▶ [Required work] Copy every line from the records below that carries the word "dialog".

Dataset content START

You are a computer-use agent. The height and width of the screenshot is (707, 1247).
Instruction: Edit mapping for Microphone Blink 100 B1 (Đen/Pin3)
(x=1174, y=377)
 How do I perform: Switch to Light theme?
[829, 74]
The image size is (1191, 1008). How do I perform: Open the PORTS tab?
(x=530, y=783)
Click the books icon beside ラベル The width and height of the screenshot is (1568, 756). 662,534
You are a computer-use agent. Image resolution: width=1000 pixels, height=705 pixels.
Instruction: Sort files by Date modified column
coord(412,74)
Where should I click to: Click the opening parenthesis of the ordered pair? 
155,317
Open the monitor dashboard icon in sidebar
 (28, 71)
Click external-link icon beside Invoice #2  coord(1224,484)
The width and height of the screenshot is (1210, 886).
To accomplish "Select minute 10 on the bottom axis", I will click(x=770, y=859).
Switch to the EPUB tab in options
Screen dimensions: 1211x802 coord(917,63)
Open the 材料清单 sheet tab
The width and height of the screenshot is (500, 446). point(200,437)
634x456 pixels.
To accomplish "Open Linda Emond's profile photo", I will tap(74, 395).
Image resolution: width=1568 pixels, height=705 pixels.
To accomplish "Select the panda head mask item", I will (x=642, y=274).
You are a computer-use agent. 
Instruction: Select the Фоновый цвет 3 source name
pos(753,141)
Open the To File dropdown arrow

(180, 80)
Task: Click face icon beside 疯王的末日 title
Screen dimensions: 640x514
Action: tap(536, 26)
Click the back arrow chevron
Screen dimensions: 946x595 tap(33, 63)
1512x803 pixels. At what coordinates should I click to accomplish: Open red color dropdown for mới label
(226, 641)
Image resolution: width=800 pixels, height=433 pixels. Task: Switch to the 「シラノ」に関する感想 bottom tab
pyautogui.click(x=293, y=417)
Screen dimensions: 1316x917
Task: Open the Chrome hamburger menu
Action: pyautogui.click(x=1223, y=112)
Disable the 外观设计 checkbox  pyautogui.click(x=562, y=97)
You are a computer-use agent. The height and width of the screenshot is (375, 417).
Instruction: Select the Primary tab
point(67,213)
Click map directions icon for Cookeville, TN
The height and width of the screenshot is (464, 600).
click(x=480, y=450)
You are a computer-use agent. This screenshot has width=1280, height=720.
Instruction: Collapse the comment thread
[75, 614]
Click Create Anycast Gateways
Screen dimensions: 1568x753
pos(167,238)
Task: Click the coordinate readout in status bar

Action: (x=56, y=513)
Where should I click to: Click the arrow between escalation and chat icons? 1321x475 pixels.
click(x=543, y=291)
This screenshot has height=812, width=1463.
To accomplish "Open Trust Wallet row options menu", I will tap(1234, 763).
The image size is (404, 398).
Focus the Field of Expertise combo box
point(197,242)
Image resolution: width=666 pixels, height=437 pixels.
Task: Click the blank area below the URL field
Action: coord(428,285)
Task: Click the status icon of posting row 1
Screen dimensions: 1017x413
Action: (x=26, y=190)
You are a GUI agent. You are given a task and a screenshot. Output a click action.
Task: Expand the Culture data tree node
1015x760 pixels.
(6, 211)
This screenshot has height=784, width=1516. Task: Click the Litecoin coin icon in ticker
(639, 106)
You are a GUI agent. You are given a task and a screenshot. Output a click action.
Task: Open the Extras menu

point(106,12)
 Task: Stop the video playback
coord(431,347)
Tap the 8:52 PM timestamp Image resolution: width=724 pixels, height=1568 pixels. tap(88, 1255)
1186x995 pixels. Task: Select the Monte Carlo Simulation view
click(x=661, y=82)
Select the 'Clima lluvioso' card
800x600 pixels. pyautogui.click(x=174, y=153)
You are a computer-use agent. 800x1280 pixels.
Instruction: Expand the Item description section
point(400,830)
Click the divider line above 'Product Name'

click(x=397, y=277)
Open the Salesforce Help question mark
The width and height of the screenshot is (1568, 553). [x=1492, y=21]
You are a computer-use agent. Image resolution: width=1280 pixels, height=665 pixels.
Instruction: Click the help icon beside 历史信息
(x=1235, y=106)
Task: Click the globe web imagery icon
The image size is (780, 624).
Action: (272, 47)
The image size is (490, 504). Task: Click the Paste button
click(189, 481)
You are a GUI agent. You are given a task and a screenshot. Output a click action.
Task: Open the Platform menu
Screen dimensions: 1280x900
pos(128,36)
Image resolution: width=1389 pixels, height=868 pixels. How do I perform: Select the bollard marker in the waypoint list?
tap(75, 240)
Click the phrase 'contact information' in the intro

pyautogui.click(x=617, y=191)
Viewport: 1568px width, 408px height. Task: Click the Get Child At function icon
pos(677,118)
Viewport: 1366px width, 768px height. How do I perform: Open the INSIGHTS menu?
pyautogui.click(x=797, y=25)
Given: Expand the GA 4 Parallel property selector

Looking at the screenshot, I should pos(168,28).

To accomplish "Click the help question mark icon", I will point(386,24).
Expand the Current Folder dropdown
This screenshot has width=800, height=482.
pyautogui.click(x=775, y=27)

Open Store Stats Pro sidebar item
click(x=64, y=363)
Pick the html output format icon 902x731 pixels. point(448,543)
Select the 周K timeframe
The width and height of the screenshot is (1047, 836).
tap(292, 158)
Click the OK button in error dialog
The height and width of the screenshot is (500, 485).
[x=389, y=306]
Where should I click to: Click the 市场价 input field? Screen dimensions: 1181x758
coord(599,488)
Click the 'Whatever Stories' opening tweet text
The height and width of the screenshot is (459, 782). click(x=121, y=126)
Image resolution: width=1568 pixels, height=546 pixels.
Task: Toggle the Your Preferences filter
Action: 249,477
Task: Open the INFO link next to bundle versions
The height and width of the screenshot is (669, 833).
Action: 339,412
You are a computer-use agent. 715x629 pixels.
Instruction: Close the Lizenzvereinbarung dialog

Dataset content END

▶ [Output]
Click the OK button in error dialog
Instruction: Close the Lizenzvereinbarung dialog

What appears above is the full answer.